Arik Hesseldahl

Recent Posts by Arik Hesseldahl

Fusion-io Shares Whacked, but the Flash Madness Club Has a New Member

Shares of Fusion-io, the newly public company whose flash memory technology transforms typical servers into super-fast ones that get more work done, are getting hammered in after-hours trading following an earnings report that appears to have freaked investors out.

Shares are down more than $4, or about 13 percent. The freakout appears to be coming from gross margins that shrank to 51 percent from almost 59 percent in the prior quarter, and despite the fact that sales more than doubled sequentially to $84 million from $31 million before.

CEO David Flynn called me up a little while ago to talk about the results, and he reminded me that Fusion launched its new IO Drive 2. It’s a transition to a new product line that’s proving tricky. New products built on new technologies are always a little more costly to build up front, and that’s compounded by the fact that early adopters, when they buy the new stuff, take the lower-end version and not the more expensive and more profitable one.
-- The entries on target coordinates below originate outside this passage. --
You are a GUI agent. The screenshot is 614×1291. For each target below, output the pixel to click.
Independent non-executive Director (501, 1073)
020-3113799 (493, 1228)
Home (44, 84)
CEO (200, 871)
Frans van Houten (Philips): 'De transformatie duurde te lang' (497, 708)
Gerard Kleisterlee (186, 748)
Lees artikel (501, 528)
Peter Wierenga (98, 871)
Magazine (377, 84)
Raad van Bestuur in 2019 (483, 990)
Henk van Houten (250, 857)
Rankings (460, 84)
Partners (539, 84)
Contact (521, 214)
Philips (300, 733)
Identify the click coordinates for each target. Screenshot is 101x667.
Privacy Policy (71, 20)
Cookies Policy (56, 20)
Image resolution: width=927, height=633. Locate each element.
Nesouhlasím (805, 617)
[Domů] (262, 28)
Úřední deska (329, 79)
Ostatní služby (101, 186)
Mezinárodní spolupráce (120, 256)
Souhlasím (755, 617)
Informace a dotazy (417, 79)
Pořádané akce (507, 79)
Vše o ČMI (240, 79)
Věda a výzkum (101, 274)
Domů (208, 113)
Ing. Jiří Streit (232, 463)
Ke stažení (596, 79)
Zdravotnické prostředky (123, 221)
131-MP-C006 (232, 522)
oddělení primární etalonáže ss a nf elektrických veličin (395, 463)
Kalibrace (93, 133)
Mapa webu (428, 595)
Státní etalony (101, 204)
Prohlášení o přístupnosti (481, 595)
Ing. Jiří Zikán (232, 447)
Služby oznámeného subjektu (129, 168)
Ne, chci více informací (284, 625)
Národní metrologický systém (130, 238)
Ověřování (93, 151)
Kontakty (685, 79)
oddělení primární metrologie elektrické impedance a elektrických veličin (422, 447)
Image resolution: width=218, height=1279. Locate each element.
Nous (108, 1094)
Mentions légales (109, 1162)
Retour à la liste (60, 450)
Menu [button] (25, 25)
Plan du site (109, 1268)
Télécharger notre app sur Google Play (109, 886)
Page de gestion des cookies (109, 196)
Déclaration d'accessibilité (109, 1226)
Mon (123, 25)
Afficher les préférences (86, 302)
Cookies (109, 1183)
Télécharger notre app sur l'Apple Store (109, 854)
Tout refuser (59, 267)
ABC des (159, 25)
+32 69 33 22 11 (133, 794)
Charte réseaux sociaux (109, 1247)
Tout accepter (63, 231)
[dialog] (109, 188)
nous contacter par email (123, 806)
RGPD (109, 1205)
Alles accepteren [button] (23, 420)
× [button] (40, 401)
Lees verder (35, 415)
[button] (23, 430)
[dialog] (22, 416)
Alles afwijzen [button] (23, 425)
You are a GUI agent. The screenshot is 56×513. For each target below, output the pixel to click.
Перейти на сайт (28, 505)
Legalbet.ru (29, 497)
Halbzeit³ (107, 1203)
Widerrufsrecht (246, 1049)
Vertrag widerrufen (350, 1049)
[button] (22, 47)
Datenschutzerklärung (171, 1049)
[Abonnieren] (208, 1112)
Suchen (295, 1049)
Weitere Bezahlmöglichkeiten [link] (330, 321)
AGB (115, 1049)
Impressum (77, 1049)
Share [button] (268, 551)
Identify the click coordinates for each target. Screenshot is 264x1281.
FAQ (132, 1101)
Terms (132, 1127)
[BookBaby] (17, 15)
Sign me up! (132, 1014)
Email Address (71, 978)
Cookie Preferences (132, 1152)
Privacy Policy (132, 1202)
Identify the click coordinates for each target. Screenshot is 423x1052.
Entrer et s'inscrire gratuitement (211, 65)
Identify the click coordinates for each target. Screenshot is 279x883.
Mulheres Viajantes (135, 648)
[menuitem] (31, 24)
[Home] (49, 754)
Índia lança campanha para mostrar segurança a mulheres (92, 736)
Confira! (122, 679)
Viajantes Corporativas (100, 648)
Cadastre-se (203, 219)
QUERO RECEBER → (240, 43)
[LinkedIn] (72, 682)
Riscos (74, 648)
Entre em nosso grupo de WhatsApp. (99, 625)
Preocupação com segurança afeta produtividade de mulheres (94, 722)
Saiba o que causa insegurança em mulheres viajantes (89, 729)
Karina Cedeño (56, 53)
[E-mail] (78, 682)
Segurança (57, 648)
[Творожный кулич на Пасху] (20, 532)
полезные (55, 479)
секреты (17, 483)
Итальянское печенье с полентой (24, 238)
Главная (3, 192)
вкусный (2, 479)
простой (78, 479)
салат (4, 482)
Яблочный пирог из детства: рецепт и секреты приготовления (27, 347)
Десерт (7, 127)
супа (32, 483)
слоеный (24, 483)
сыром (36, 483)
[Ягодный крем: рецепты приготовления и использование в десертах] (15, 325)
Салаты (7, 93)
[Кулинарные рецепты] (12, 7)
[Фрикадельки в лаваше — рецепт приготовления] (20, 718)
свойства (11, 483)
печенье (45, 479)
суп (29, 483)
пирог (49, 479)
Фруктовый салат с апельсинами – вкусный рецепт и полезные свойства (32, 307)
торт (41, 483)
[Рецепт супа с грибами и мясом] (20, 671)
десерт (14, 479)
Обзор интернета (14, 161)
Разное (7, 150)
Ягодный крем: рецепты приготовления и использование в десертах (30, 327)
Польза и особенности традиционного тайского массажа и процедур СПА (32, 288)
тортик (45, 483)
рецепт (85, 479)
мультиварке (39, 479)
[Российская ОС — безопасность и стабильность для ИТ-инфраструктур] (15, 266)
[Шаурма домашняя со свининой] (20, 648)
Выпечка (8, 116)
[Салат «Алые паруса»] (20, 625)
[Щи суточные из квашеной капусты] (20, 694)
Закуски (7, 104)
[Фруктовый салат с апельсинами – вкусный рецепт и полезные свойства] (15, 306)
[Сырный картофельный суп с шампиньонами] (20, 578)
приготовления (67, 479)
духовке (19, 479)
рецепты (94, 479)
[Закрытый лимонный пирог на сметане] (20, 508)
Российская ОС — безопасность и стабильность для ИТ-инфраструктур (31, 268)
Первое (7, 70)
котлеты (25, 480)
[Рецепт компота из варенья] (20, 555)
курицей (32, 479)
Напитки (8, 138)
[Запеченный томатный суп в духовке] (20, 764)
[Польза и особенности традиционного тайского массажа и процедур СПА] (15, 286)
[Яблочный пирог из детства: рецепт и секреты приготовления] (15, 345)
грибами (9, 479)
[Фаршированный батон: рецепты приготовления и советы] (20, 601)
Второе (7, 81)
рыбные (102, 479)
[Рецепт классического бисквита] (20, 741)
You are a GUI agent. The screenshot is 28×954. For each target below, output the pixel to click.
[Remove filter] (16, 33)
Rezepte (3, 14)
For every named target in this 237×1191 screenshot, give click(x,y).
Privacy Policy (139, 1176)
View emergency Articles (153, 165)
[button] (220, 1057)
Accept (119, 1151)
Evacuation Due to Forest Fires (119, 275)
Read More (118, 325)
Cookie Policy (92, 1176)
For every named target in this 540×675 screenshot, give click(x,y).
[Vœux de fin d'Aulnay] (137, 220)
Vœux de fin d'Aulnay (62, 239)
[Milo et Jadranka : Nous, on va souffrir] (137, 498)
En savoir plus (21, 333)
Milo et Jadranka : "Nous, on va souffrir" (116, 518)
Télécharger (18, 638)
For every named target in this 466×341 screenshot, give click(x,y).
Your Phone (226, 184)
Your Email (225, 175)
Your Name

Also, enterprise customers who buy the new stuff are always conservative and take longer to decide whether they want to buy it or not, he says. Even so, the company has sold 10,000 of the new drives.

But? There’s a new customer of record: Salesforce.com is now a Fusion-io customer, and has joined the likes of Apple and Facebook, which is using the flash-based chips in the servers running in its data centers around the world.

And Salesforce isn’t buying it directly from Fusion, but rather through one its OEM partners, which include Hewlett-Packard, IBM and Dell, though Flynn wouldn’t tell me which one it is.

Salesforce is one of six customers who bought more than a million dollars worth of Fusion’s stuff this quarter and of those, four were repeat customers, Flynn told me.

The Salesforce win is also important, Flynn says, because some have wondered whether Fusion’s technology, while popular with high-end enterprises like banks and Facebook, would make sense for applications that tend to be used in mid-tier businesses, which Salesforce’s mainline CRM application often is. The lower end of the enterprise software market is moving toward cloud-based software, which is often referred to as Software as a Service, or SAAS. “By helping those companies, we are indirectly driving business in the mid-range of the market. Apple and Facebook are in the SAAS business too, it’s just that their customers are consumers.”

One interesting fact that Flynn shared with me: His first job out of college was working for Oracle. His boss at the time? One-time Oracle exec and now Salesforce CEO Marc Benioff. A small world it is, indeed.